WGCZ Holding
- Type: Private
- Industry: Pornography
- Founded: 18 August 2014
- Headquarters: Krakovská 1366/25, Nové Město, Prague, Czech Republic
- Key people: Stéphane Pacaud; Robert Seifert; Marjorie Grocq;
- Brands: XNXX; XVideos;
- Revenue: 17,001,000 Czech koruna (2023)
- Operating income: −898,000 Czech koruna (2023)
- Net income: −17,446,000 Czech koruna (2023)
- Total assets: 821,118,000 Czech koruna (2023)
- Subsidiaries: Bang Bros; Private Media Group; Penthouse Global Media;

= WGCZ Holding =

Joint-stock holding company

WGCZ Holding a.s. is a Czech holding company based in Prague and one of the major corporate groups in internet pornography. The group includes the pornography video-sharing websites XVideos and XNXX, as well as adult-entertainment companies and brands including Bang Bros, Private Media Group and Penthouse. WGCZ Holding is wholly owned by French entrepreneur Stéphane Pacaud.

== History ==

=== XNXX ===
In 2002, the domain XNXX was first registered to Stéphane Pacaud in Paris. It quickly rose to become one of the top visited websites in the world. The original site hosted lists of galleries of pornographic photos sorted into limited categories of interest, with new lists added daily. By 2004 the site boasted of "sex pictures & movies & stories updated every 30 minutes", with thousands of photos across over 60 categories. XNXX is still a major tube site that ranks among the most trafficked websites globally as of 2026.

=== XVideos ===
In 2007, XVideos was registered to Stéphane Pacaud, also in Paris, as a sister website to XNXX. The site served functionally as a mirror to XNXX, hosting much of the same content and redirecting traffic to the older website. XVideos outgrew its status as a secondary website to the older XNXX by 2009, experiencing exponential growth over the 2010s. The site offered nearly 13,000 videos in 2008, a year later the platform reported around 90,000. By 2022, over 10 million videos have been uploaded to the site with many more being added every day. XVideos remains a highly trafficked site, consistently ranking as the second most popular pornographic website after Pornhub.

=== Formation ===
By 2012, the growing success of XNXX and XVideos led to the establishment of WebGroup Czech Republic a.s. (formerly WGCZ s.r.o.) to manage the rapidly growing brands. Additional acquisitions and incorporation of new corporate entities led to the establishment of WGCZ Holding as a parent company to many of the properties associated with Stéphane Pacaud. The company was incorporated in Prague, Czech Republic in 2014 with Robert Seifert as the sole member of the company’s Statutory body.

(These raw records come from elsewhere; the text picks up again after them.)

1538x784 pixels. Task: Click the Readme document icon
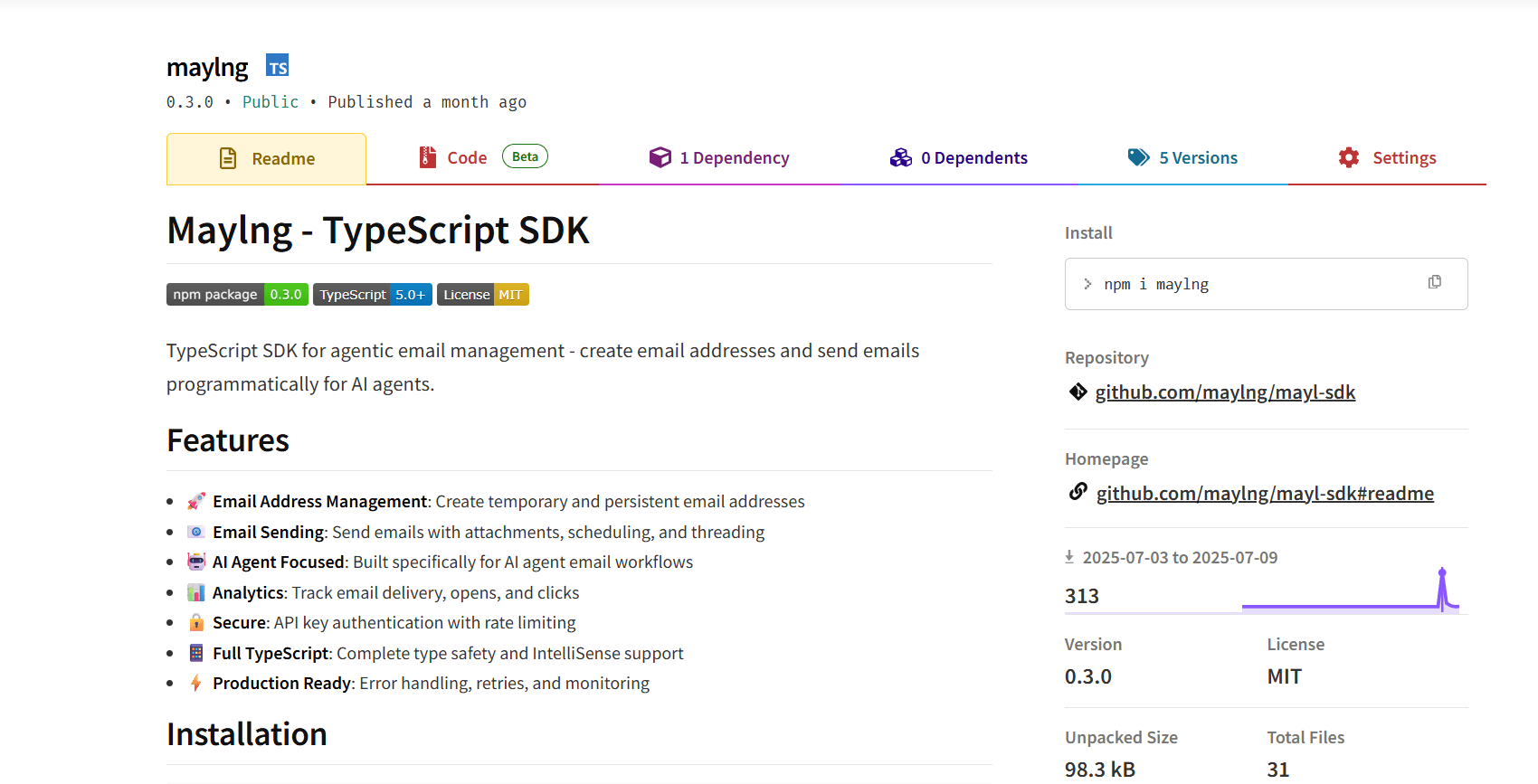point(228,159)
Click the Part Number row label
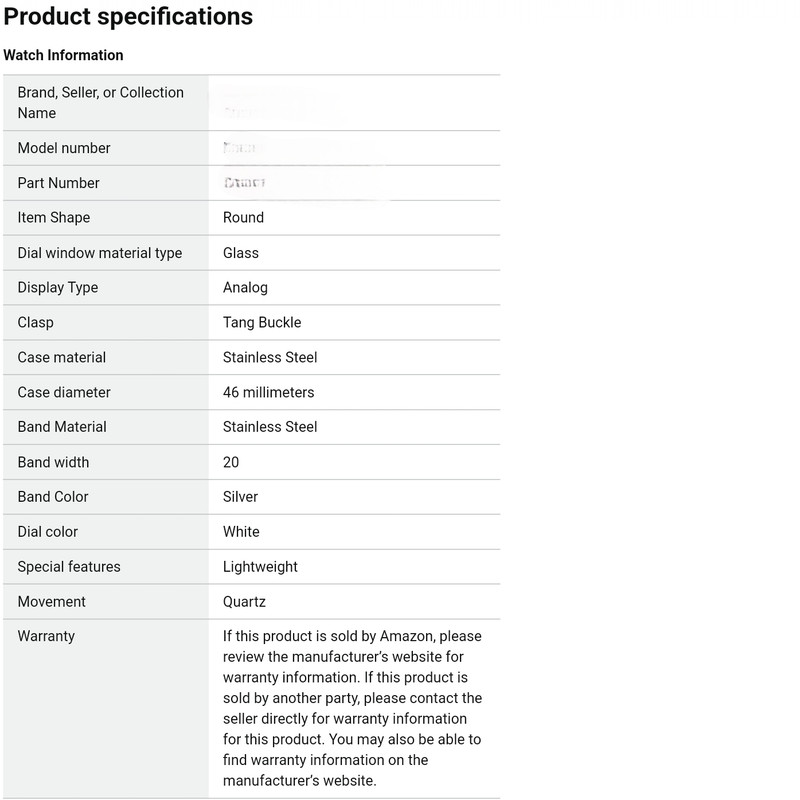Viewport: 800px width, 800px height. tap(58, 183)
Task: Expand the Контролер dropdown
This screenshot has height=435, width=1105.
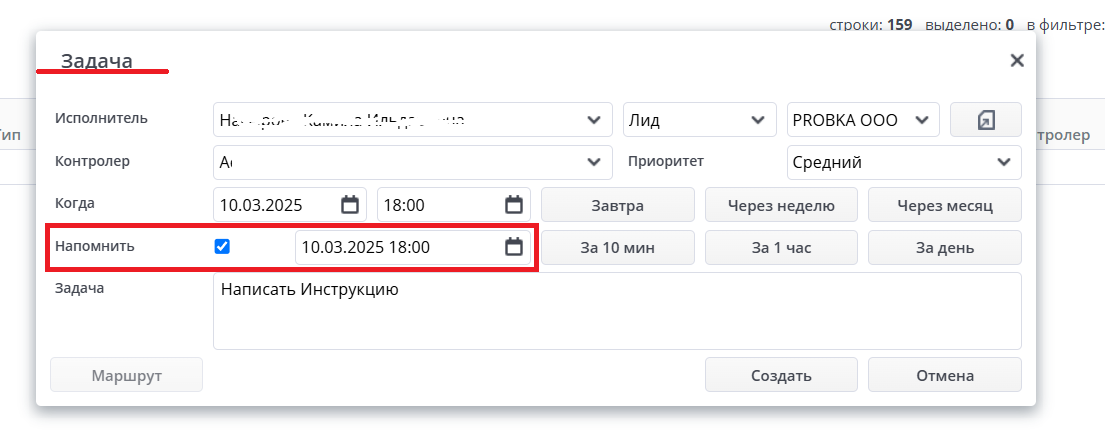Action: tap(593, 162)
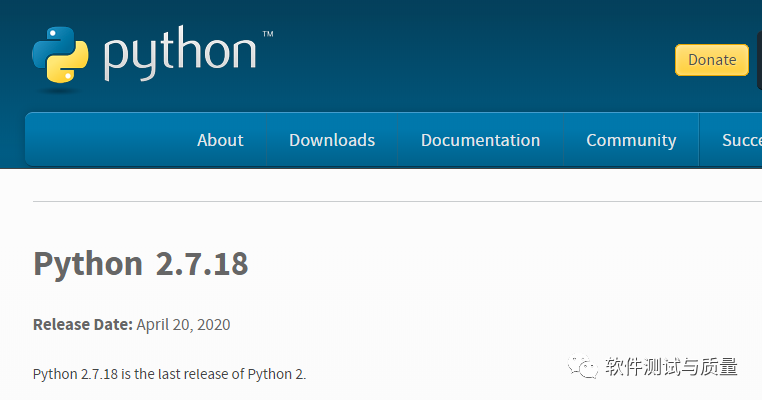
Task: Click the trademark symbol beside python logo
Action: [x=268, y=34]
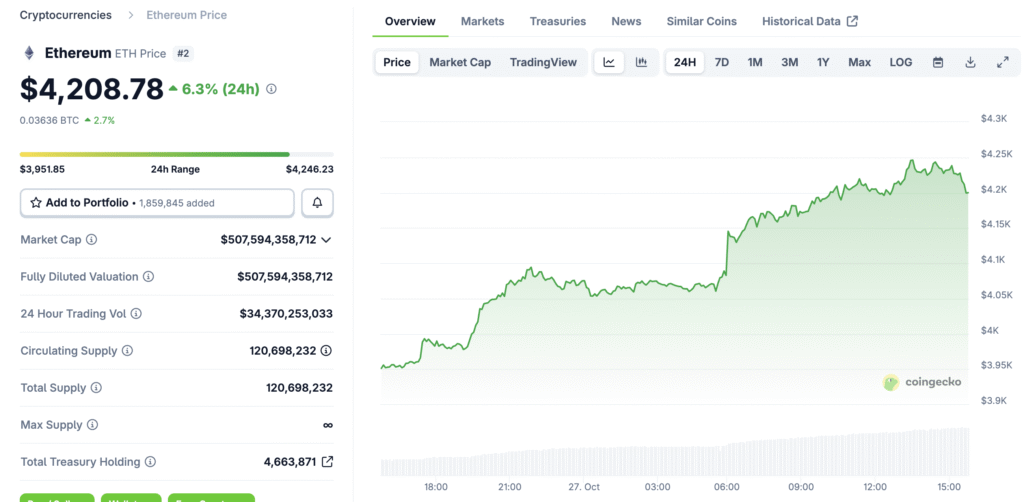Screen dimensions: 1024x502
Task: Open the Markets tab
Action: tap(482, 21)
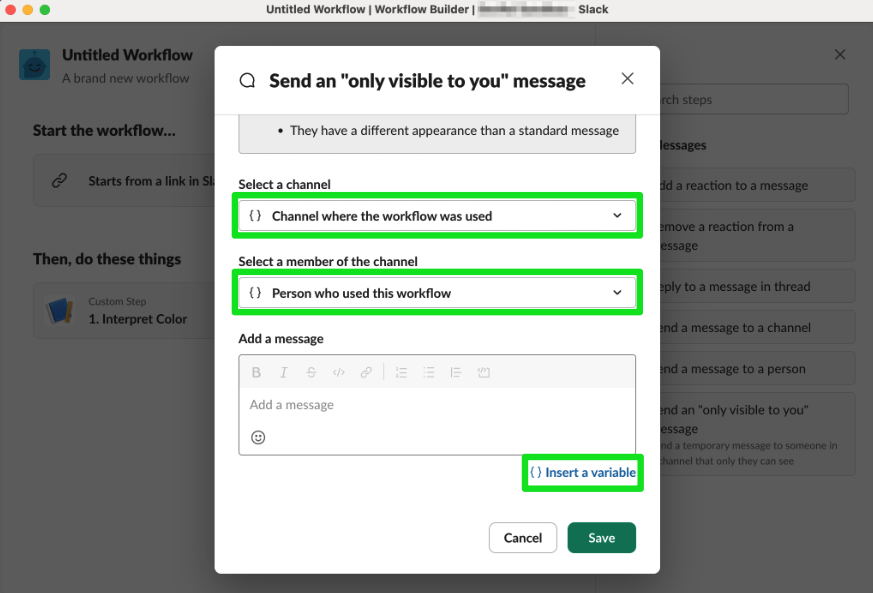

== Expansion and acquisitions ==
Throughout the 2010s, numerous subsidiary companies were registered with Stéphane Pacaud listed as the owner. The company pursued an aggressive acquisition strategy, purchasing established production studios and content platforms. Subsidiaries of WGCZ acquired several notable production studios such as LegalPorno (renamed AnalVids), a site known for its hardcore content. This acquisition was followed by the purchase of Private Media Group, one of the oldest and most recognized brands in adult entertainment, founded in 1965.

The company's most notable acquisition came in 2018 when it purchased Penthouse Global Media, Inc. and the iconic Penthouse magazine brand at a bankruptcy auction for $11.2 million, winning out against Aylo (previously MindGeek), the company responsible for PornHub among other top-name adult websites.

In 2017, WGCZ acquired the Miami-based production company Bang Bros. which operates a network of over 40 adult sites. Girls Gone Wild was acquired by BangBros in 2014, adding another notable name under the WGCZ umbrella.

In a 2026 report, the Office of the United Nations High Commissioner for Human Rights mentioned a reported widespread monetization of non-consensual sexual content and inadequate age verification on pornographic websites owned by WGCZ Holding, among others.

== Controversies and legal challenges ==
As XVideos and XNXX grew to become among the world's most-visited websites, WGCZ Holding faced increasing scrutiny over content moderation practices. Critics and advocacy groups have accused the platforms of insufficient measures to prevent the distribution of non-consensual content and material depicting sexual violence. Several lawsuits have been filed against the company by survivors alleging that videos of their abuse were hosted on WGCZ-owned sites.

In 2024, the European Union designated XVideos as a "very large online platform" under the Digital Services Act, subjecting it to much stricter content moderation requirements and regulatory oversight.